Ils dénoncent la honte, la haine, la maladie, la trahison, le mensonge, l’incompréhension et la mort. La leçon abstraite de l’analyse historique, si brillante soit-elle, ne remplace pas la force et la vérité du récit, le témoignage du réel.
J’ai cru aux Khmers rouges est un aveu saisissant, fort, écrit dans l’immense respect des morts, la confession intime d’un homme qui n’a pas oublié. Ni leçons ni règlements de comptes, juste le récit, humain, funèbre, de l’une des périodes les plus barbares de l’Histoire du XXe siècle.

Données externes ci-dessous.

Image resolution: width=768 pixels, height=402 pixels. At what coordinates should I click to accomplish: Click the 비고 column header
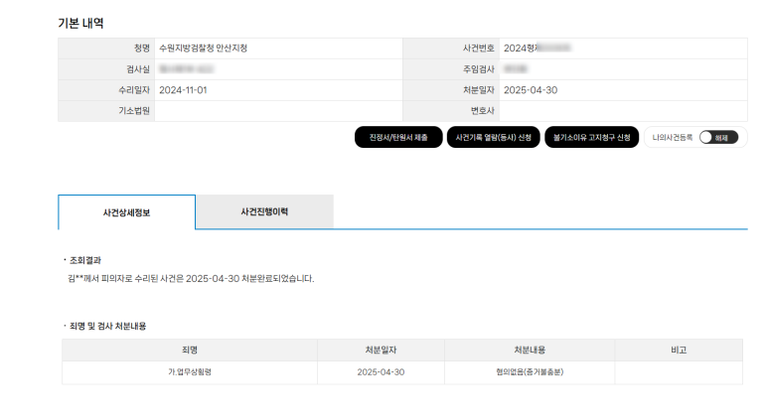pos(678,350)
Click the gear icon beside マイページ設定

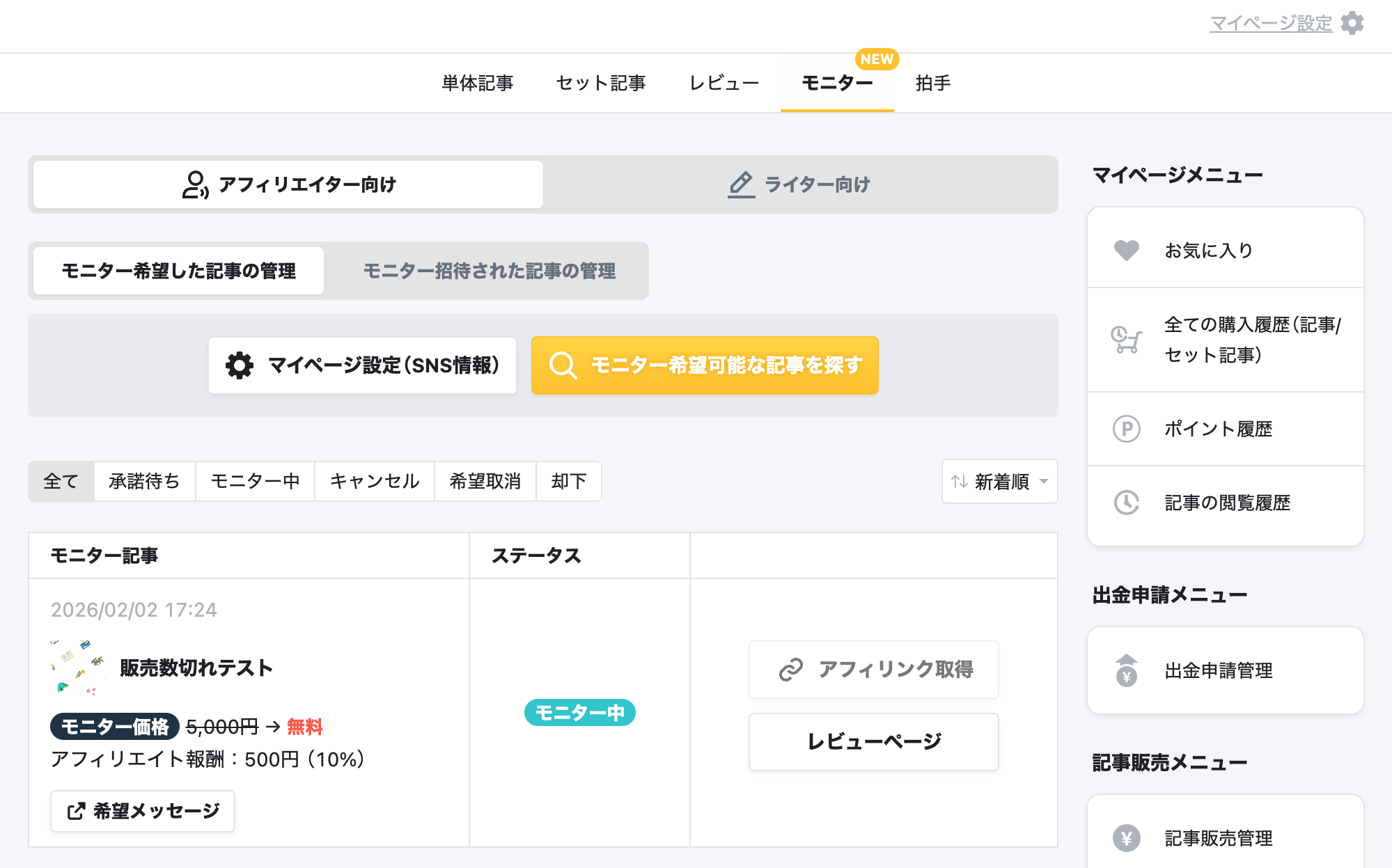(x=1352, y=23)
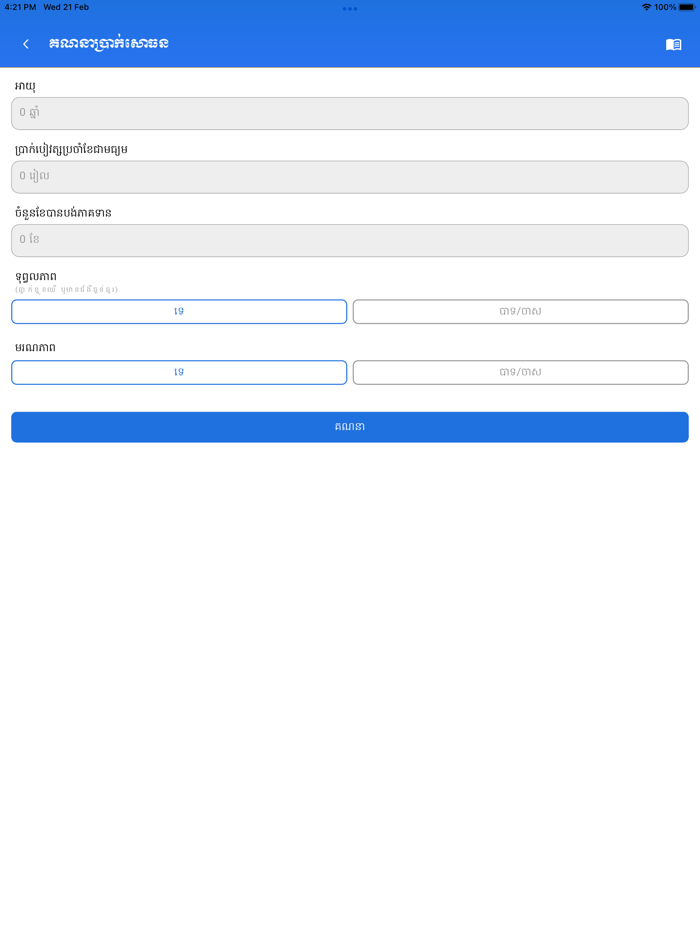This screenshot has width=700, height=934.
Task: Tap the small gray note under ទុព្វលភាព
Action: 63,289
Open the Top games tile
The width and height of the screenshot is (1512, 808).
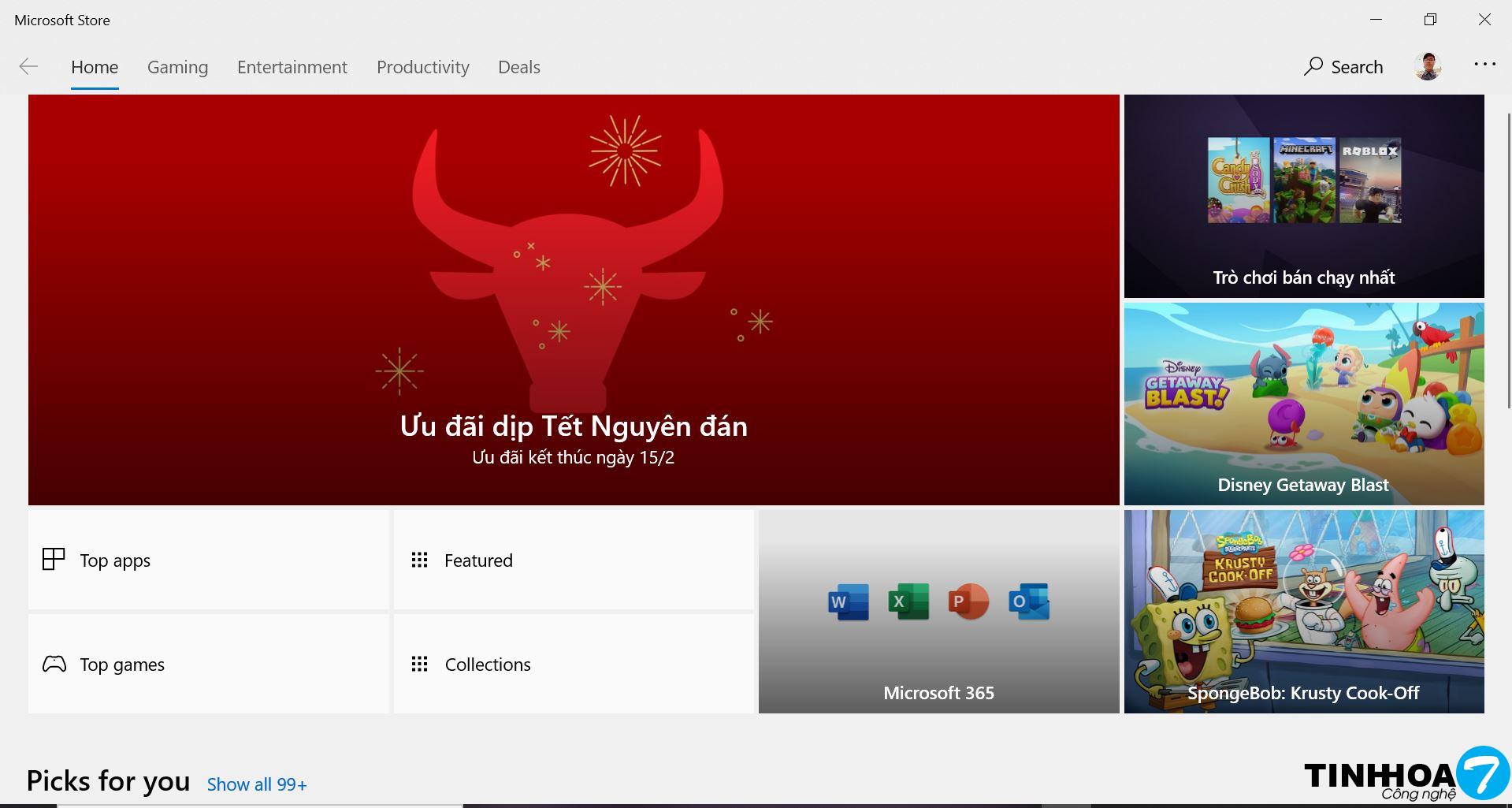click(x=208, y=665)
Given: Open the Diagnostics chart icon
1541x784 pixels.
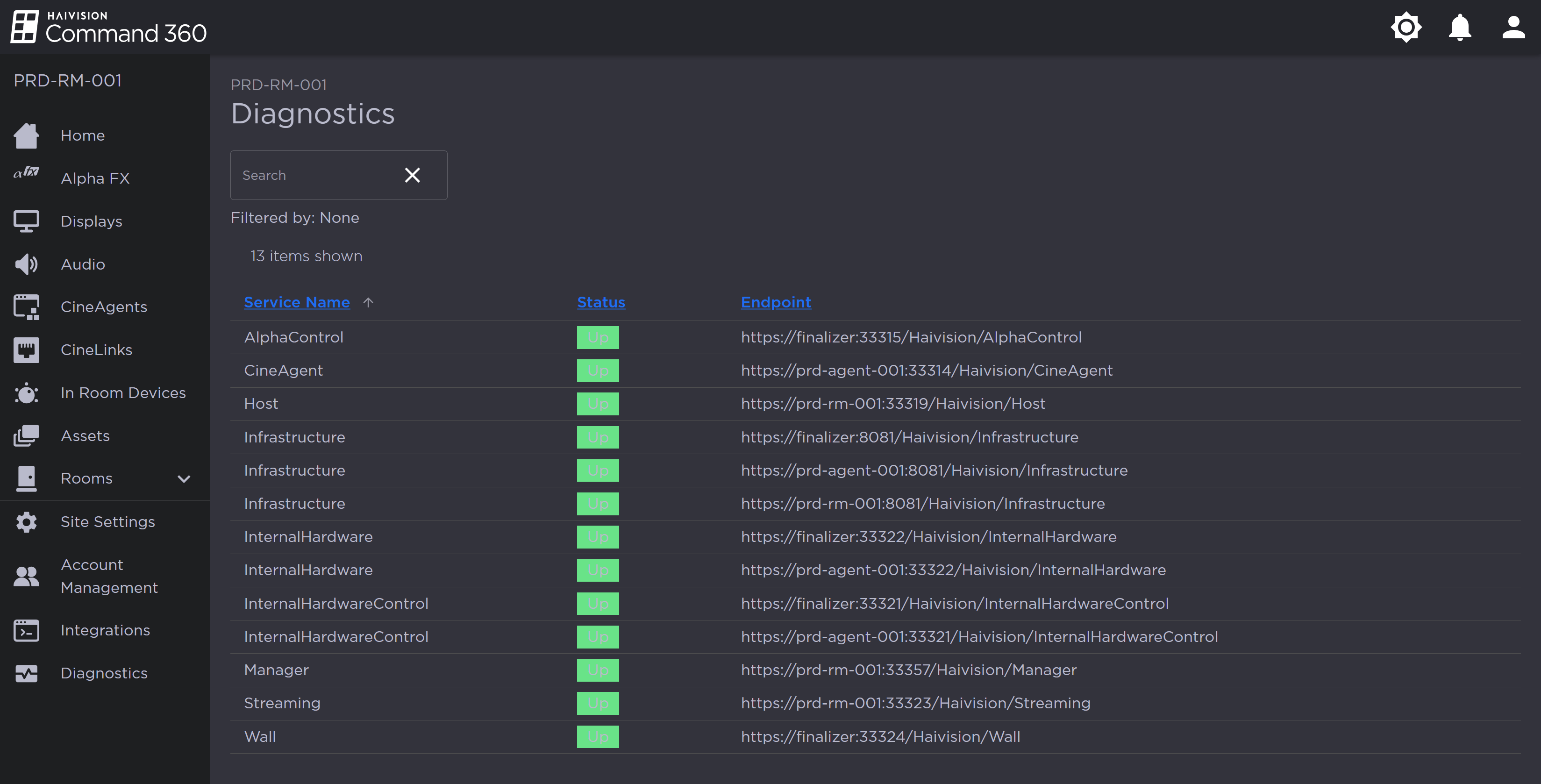Looking at the screenshot, I should pos(26,673).
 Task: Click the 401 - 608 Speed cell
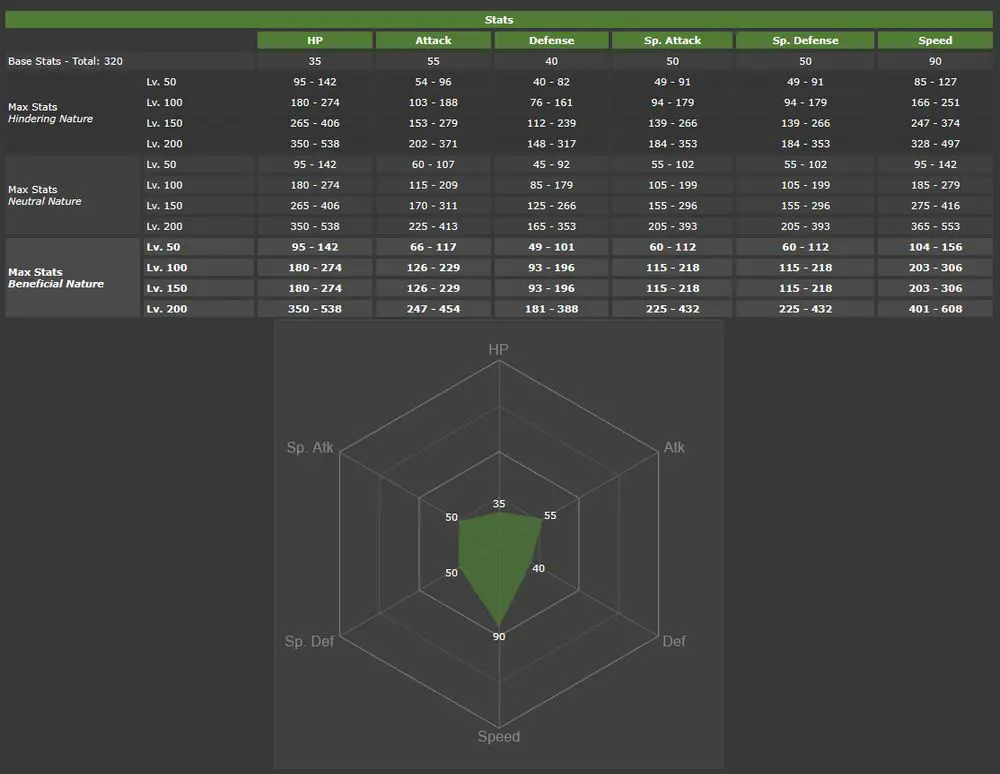935,309
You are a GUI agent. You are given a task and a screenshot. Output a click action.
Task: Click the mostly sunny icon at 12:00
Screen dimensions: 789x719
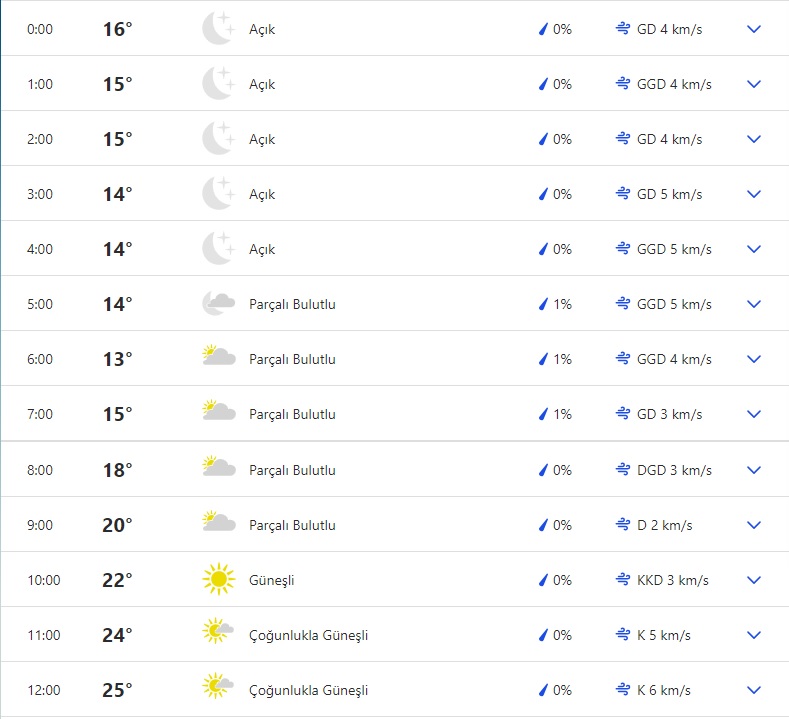coord(218,690)
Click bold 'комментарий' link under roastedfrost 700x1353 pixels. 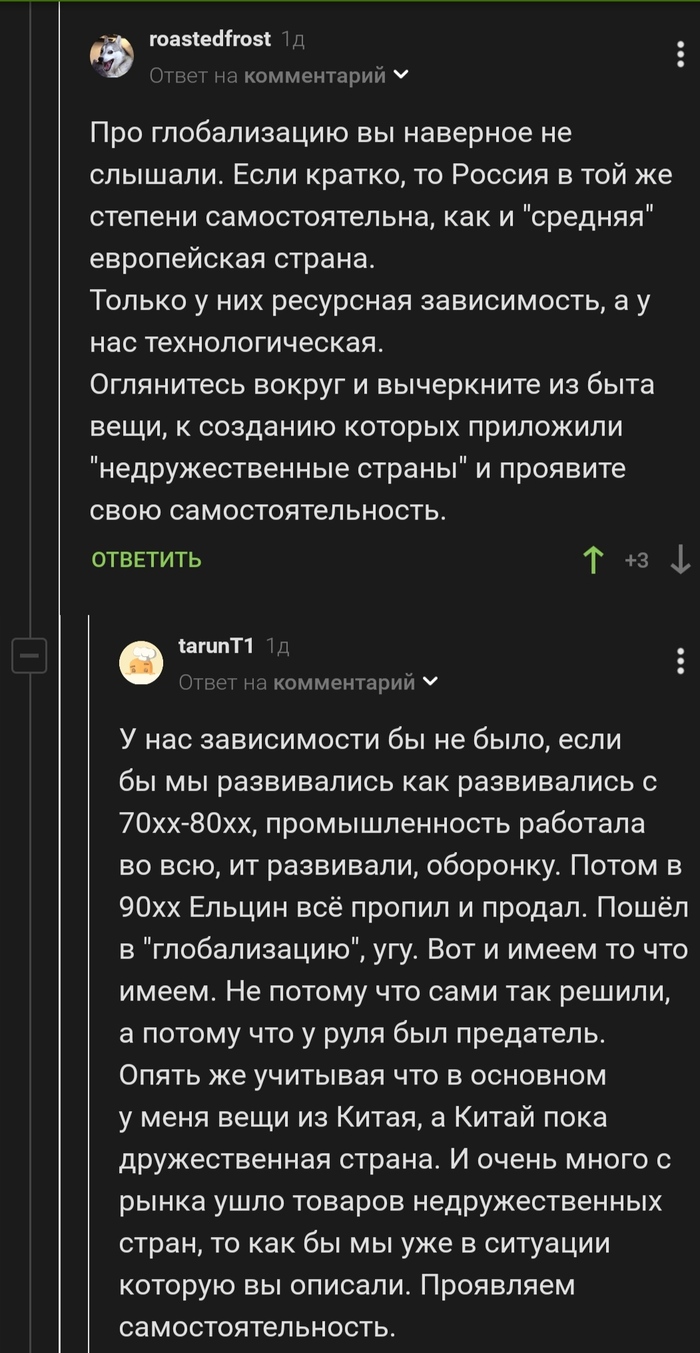click(314, 76)
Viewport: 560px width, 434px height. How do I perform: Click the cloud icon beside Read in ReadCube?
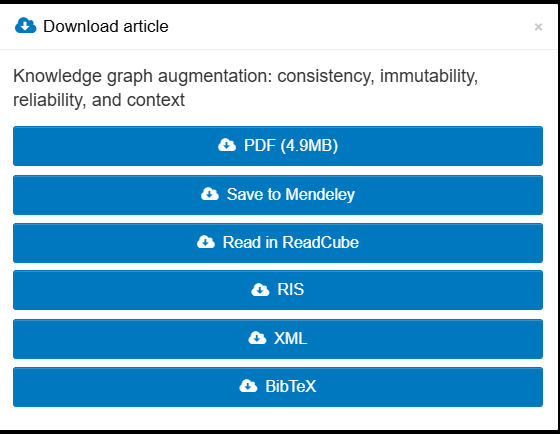(206, 242)
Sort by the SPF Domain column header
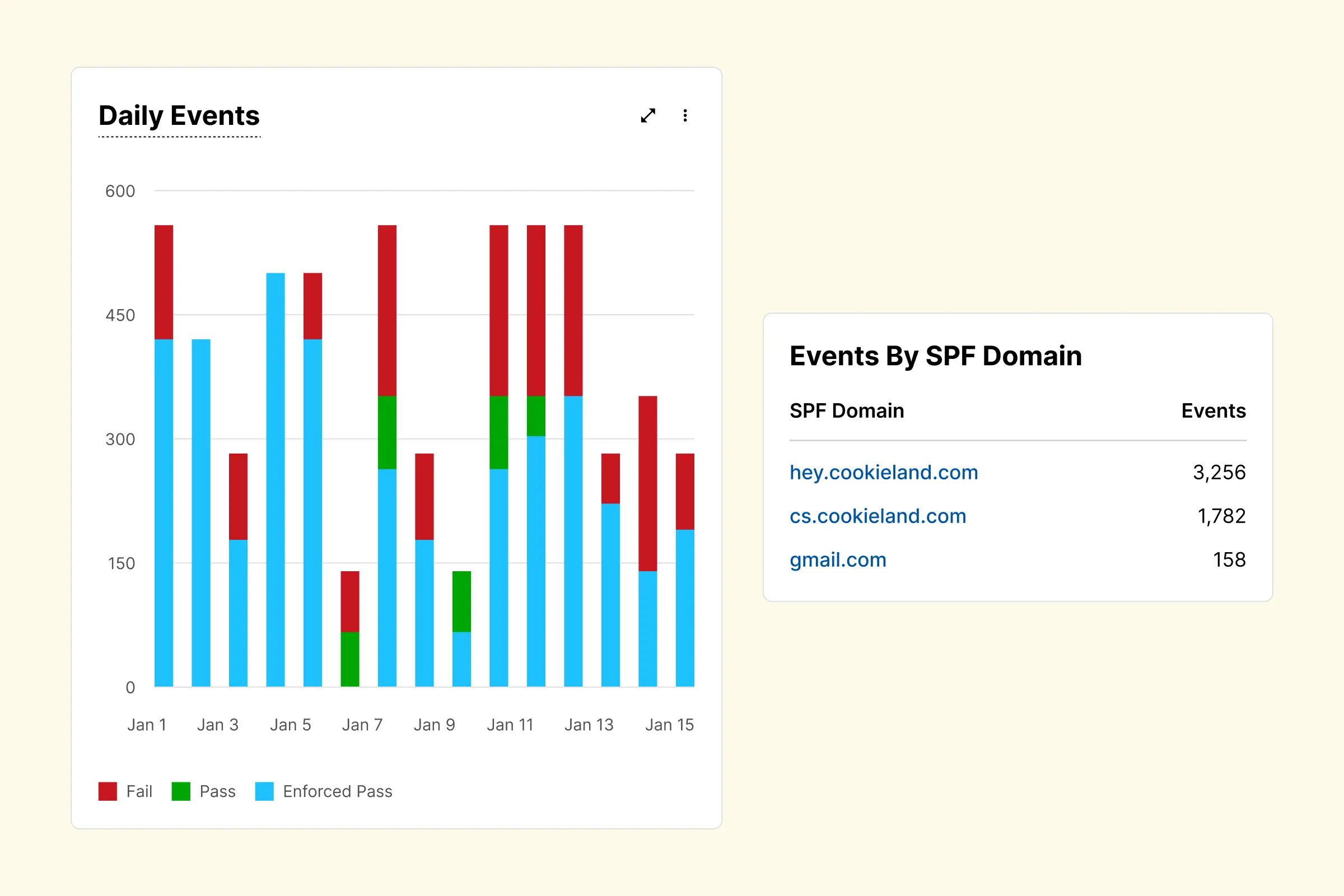This screenshot has height=896, width=1344. pos(846,411)
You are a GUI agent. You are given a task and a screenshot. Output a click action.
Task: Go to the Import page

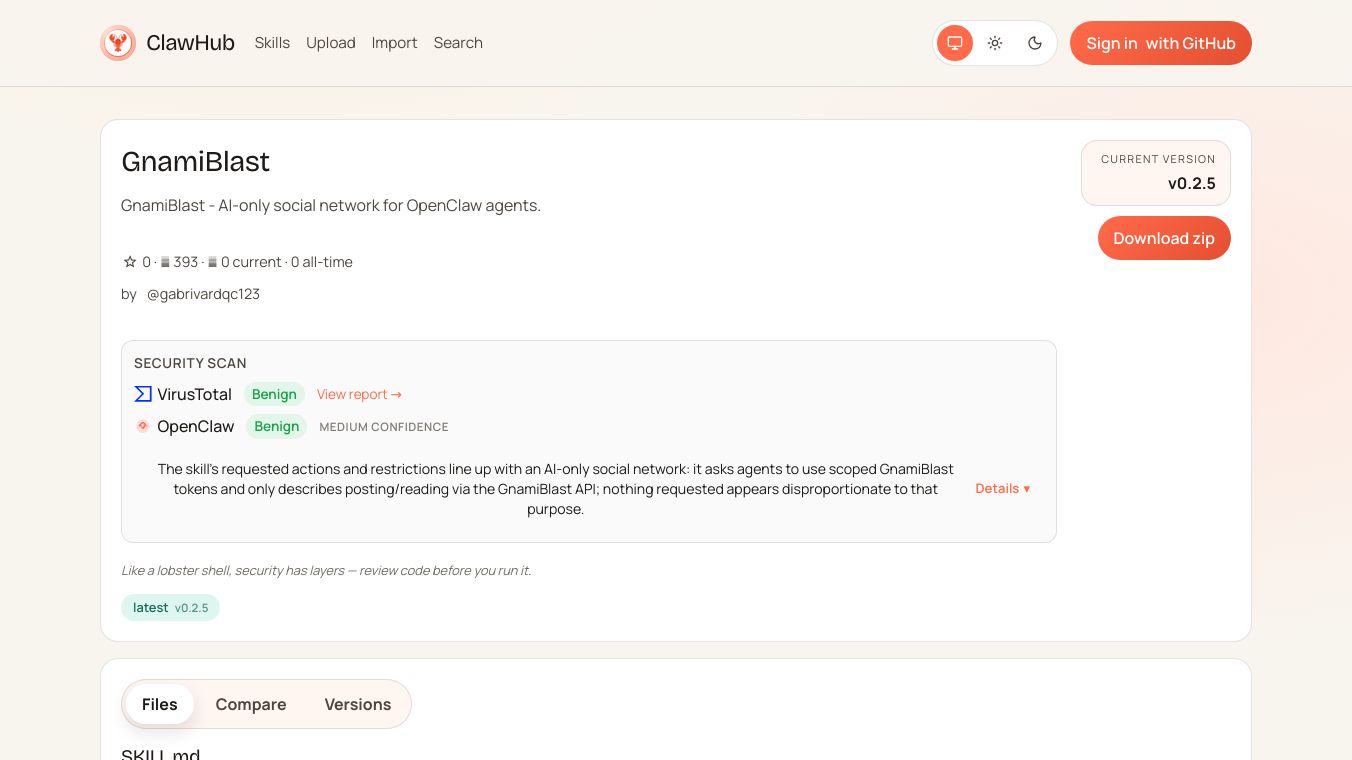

Pendant trois ans, huit mois et vingt jours, entre avril 1975 et janvier 1979, Pol Pot a régné sur le Cambodge. Un pouvoir illimité qui s’est soldé par la mort de près de deux millions de personnes, sur une population totale de sept millions d’habitants. Le dictateur est décédé sans remords le 15 avril 1998 dans une forêt paisible du nord-ouest du Cambodge. Quelques jours avant de rendre son dernier souffle, il déclarait à un journaliste américain, Nate Tayer : « Regardez-moi, ai-je l’air d’un sauvage ? J’ai la conscience tranquille. »
Marine de Tilly.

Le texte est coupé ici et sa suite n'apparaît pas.